*** DATA FOR ANALYSIS ***

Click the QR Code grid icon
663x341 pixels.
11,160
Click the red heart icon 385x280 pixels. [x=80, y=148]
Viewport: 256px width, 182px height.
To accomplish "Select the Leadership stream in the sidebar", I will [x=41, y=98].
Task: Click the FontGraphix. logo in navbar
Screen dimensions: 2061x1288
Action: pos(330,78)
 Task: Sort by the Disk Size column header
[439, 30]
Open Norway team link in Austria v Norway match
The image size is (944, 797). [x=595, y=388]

*** End of DATA FOR ANALYSIS ***
*** DATA FOR ANALYSIS ***

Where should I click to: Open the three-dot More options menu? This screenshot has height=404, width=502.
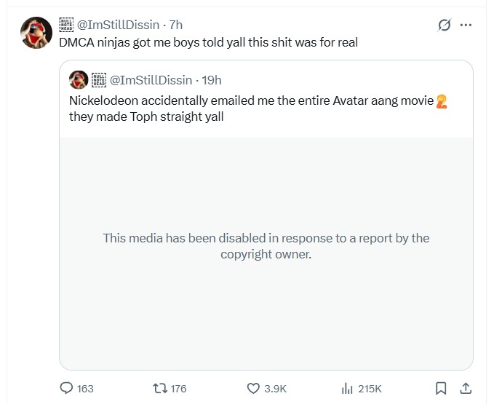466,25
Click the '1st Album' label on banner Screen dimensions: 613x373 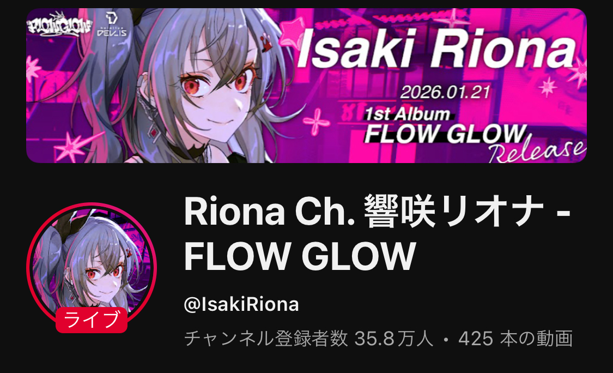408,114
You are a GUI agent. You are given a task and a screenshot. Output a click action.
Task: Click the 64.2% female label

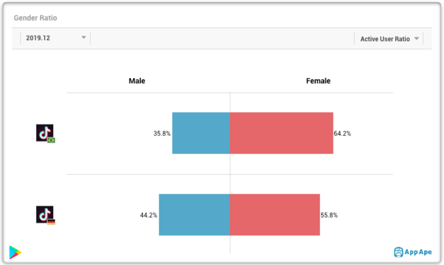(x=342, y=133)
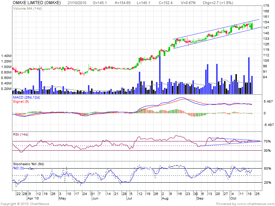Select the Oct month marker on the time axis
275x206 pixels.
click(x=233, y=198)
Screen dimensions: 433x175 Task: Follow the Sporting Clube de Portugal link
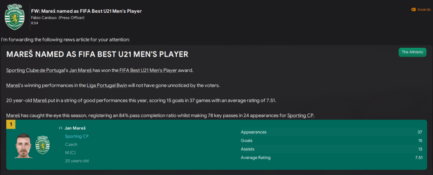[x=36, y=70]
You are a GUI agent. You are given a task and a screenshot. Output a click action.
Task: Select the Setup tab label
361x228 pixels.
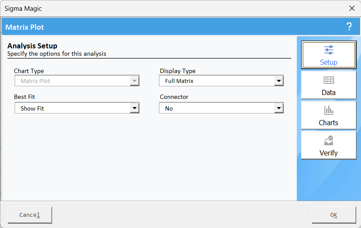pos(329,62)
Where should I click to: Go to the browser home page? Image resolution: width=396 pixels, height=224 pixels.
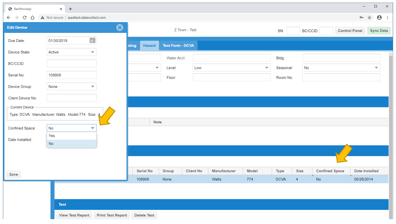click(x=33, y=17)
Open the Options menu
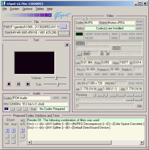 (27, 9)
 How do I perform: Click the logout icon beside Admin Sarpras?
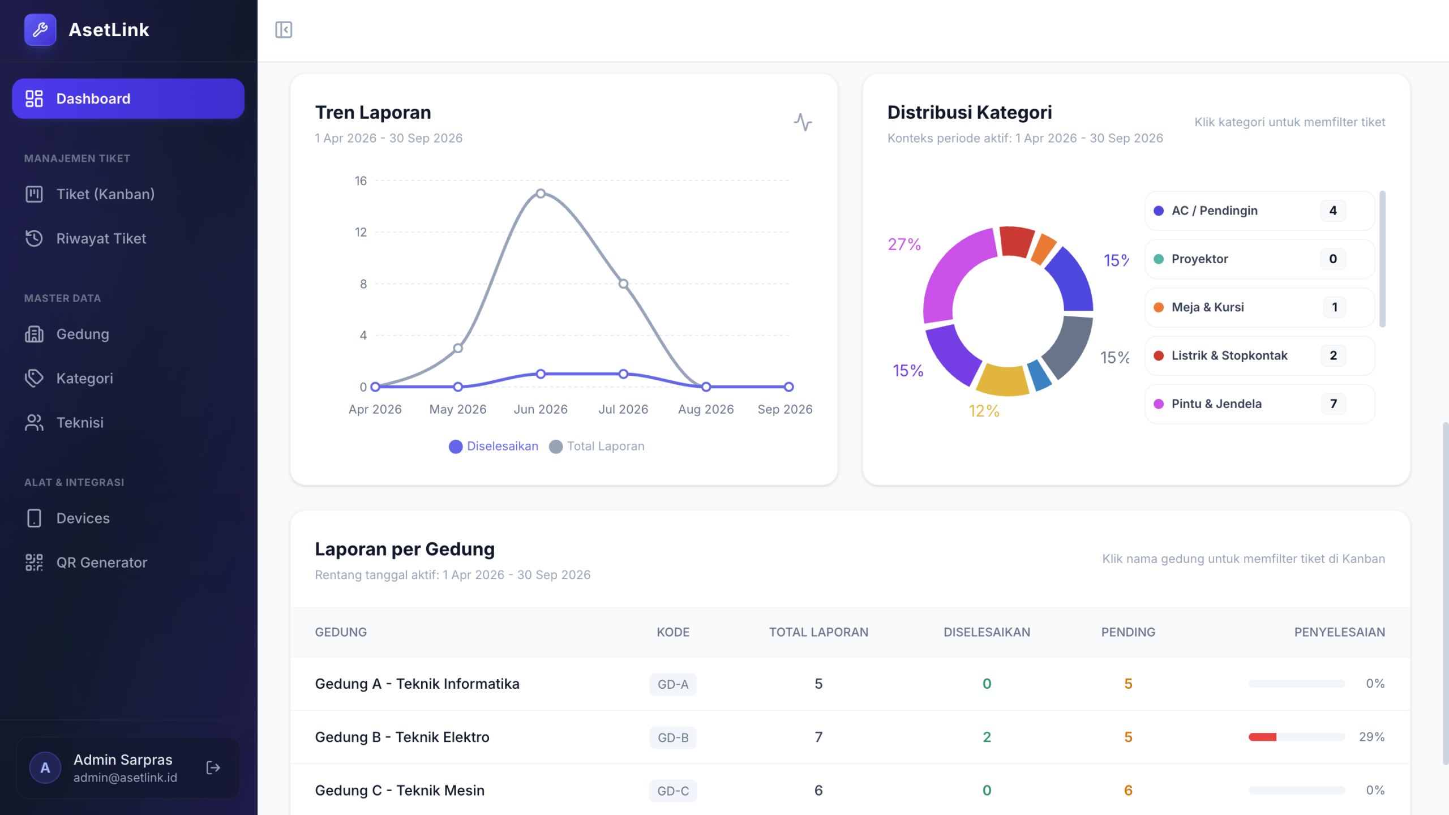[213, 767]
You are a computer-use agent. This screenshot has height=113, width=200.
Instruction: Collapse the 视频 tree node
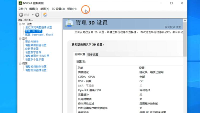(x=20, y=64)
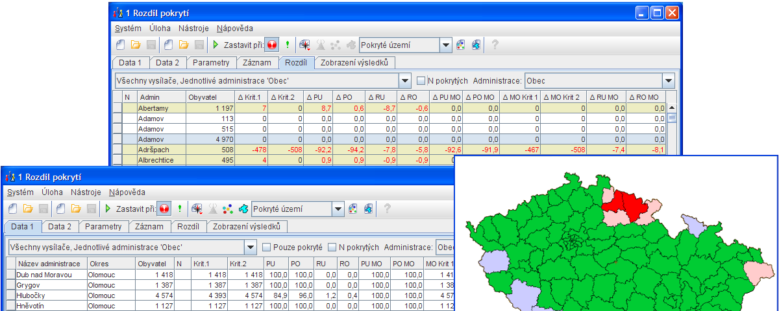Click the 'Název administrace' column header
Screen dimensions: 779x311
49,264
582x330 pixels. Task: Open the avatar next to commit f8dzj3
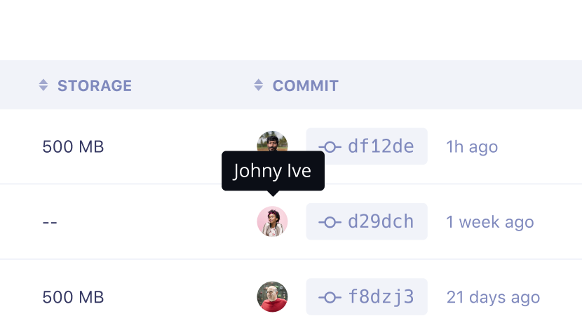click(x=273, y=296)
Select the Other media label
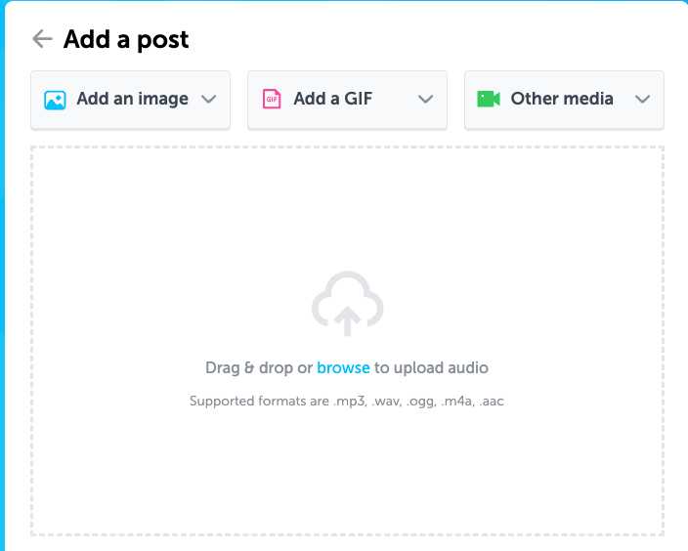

*** End of DATA FOR ANALYSIS ***
*** DATA FOR ANALYSIS ***

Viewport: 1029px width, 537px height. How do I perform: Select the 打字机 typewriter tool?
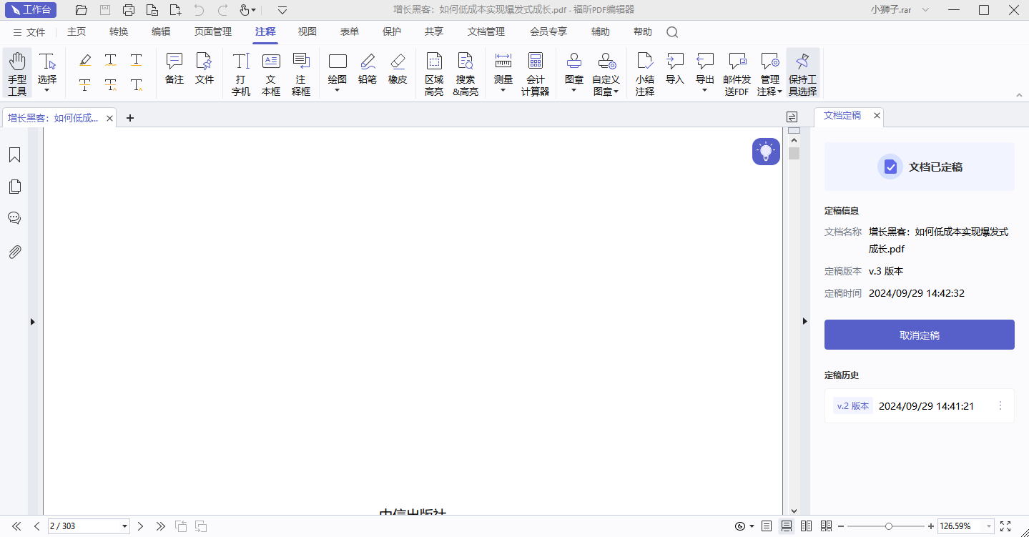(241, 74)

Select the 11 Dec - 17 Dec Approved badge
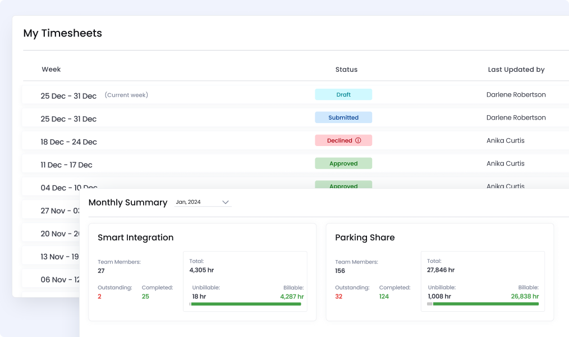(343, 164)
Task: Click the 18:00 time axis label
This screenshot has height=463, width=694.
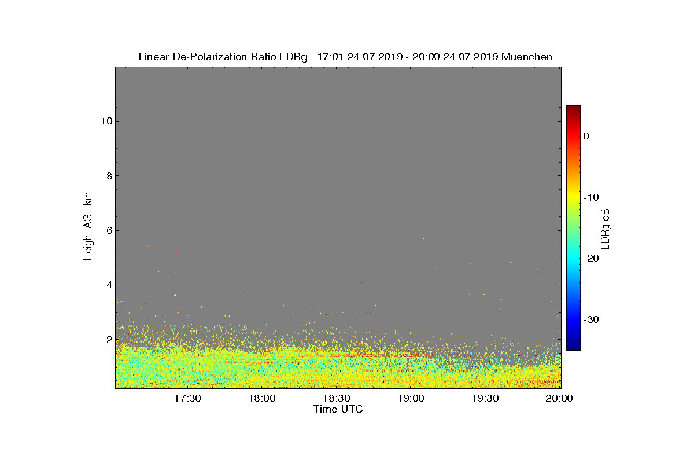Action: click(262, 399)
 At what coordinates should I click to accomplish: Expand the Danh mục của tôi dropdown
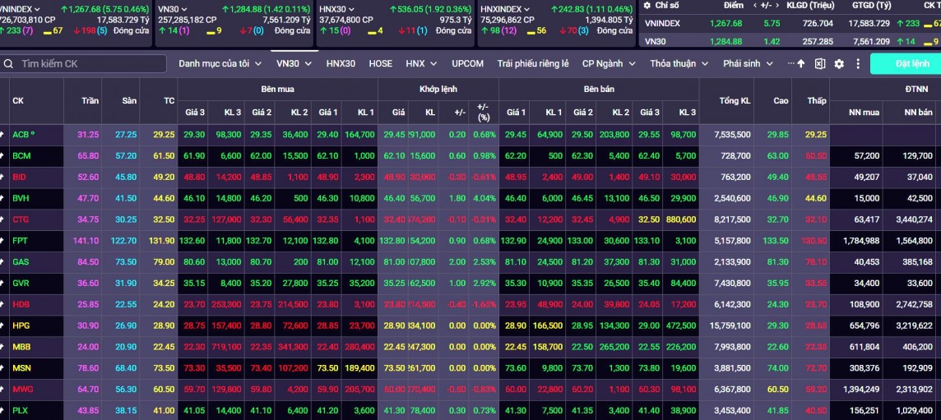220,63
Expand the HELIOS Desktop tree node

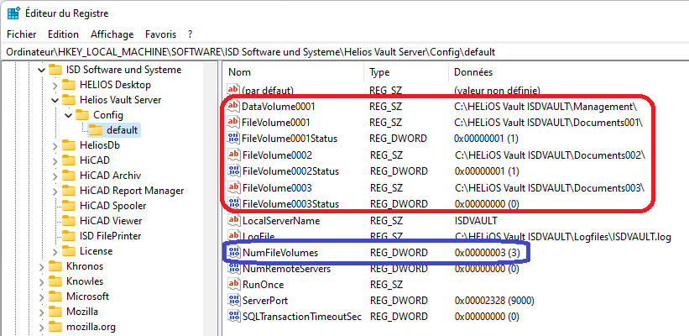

*** End of DATA FOR ANALYSIS ***

PROBLEM: Look above for the line with "You are a computer-use" and the line with "Select the Other media label", then restate exactly those two lines and all lines between them, with no pictures.

RESPONSE AREA:
You are a computer-use agent. This screenshot has height=113, width=200.
Instruction: Collapse the 视频 tree node
(x=20, y=64)
Click the 'Název administrace' column header
Screen dimensions: 779x311
49,264
582x330 pixels. Task: Open the avatar next to commit f8dzj3
click(x=273, y=296)
Select the Other media label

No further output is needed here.